EXERCISE PROMPT
Update everything from the start of the entries down to the line containing "tap(51, 154)" by changing "Instruction" to "Command", leaving all else unchanged.

Dataset records:
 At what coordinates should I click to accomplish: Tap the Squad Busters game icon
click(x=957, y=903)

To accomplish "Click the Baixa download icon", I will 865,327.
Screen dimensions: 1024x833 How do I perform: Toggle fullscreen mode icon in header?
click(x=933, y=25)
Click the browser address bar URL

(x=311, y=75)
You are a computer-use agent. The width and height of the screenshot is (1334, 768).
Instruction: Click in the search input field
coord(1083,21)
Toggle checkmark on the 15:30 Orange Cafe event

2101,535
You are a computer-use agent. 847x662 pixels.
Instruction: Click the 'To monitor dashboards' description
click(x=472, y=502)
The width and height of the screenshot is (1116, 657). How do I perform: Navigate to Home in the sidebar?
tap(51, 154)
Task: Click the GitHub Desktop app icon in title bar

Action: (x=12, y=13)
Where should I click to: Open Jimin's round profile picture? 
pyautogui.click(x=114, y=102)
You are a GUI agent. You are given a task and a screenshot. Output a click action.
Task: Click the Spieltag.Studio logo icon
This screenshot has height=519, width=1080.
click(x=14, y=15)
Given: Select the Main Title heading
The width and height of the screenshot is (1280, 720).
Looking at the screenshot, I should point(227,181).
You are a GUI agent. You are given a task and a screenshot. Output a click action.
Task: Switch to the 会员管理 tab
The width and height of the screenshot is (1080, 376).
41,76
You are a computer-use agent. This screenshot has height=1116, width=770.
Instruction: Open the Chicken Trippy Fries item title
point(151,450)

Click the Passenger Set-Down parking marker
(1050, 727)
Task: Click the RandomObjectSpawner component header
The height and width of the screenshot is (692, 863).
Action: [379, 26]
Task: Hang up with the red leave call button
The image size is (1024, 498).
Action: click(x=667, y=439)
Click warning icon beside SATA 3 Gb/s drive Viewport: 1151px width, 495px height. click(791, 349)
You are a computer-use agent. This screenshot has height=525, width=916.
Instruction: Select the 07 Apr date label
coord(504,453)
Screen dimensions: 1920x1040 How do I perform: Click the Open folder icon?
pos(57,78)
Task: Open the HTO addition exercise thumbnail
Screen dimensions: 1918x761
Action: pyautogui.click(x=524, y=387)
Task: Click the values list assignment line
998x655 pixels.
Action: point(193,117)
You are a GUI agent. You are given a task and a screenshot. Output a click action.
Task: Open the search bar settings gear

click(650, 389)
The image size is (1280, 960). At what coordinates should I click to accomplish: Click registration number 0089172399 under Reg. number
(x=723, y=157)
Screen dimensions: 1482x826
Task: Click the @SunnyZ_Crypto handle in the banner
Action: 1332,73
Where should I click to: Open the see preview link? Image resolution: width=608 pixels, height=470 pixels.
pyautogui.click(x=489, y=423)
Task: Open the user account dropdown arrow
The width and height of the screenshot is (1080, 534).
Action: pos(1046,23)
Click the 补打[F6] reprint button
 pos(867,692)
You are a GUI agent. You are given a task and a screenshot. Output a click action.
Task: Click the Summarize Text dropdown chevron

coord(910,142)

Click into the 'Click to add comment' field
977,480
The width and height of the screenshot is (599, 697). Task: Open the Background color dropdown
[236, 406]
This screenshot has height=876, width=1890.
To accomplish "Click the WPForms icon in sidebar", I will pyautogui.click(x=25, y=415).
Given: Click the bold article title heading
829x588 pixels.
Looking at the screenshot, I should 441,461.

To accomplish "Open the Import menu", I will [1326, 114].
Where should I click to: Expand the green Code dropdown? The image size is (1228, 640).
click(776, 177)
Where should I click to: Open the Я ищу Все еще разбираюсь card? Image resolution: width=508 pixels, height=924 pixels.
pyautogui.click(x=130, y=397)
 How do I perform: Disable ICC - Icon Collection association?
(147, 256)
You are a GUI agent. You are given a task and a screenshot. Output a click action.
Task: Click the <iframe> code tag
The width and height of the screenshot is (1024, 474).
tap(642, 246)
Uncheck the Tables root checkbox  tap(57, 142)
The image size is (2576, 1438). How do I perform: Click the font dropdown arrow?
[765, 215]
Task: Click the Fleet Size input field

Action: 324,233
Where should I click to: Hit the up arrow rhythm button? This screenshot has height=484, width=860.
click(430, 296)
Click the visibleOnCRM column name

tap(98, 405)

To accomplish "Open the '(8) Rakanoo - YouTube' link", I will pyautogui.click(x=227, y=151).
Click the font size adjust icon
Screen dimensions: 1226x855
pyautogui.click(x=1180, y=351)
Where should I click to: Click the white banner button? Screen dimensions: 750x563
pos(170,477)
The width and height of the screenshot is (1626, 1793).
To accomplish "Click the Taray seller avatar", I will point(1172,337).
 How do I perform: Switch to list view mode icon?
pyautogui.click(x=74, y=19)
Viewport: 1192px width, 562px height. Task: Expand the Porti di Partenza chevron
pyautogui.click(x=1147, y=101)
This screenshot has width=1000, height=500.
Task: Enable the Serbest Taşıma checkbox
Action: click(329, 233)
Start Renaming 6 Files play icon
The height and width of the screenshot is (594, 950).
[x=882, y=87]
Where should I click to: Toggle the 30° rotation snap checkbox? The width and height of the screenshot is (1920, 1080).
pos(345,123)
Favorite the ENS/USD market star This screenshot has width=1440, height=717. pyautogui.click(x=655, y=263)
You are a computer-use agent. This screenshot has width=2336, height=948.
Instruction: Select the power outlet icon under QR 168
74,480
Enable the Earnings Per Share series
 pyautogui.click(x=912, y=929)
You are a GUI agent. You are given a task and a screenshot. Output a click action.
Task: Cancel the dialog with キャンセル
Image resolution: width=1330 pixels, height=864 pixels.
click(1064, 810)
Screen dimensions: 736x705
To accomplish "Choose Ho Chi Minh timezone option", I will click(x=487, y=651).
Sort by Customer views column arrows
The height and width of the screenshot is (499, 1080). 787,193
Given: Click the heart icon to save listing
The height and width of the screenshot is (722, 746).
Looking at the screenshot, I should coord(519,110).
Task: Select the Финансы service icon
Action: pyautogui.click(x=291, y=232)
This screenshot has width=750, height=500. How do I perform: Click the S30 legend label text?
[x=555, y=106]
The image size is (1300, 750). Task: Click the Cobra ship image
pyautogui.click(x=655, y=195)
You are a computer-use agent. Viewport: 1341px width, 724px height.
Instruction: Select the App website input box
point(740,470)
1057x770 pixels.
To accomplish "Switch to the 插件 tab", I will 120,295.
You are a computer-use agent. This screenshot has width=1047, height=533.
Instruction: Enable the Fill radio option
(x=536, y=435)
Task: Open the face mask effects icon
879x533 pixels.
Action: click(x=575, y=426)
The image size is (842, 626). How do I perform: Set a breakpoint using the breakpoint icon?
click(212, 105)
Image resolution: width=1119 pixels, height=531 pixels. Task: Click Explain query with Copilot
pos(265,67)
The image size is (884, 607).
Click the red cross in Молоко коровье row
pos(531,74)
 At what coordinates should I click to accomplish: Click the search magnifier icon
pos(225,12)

FINISHED ANSWER
 At what coordinates should I click to accomplish: Tap the Squad Busters game icon
click(x=957, y=903)

To accomplish "Click the Baixa download icon", I will 865,327.
Screen dimensions: 1024x833 How do I perform: Toggle fullscreen mode icon in header?
click(x=933, y=25)
Click the browser address bar URL

(x=311, y=75)
You are a computer-use agent. The width and height of the screenshot is (1334, 768).
Command: Click in the search input field
coord(1083,21)
Toggle checkmark on the 15:30 Orange Cafe event

2101,535
You are a computer-use agent. 847x662 pixels.
Command: Click the 'To monitor dashboards' description
click(x=472, y=502)
The width and height of the screenshot is (1116, 657). How do I perform: Navigate to Home in the sidebar?
tap(51, 154)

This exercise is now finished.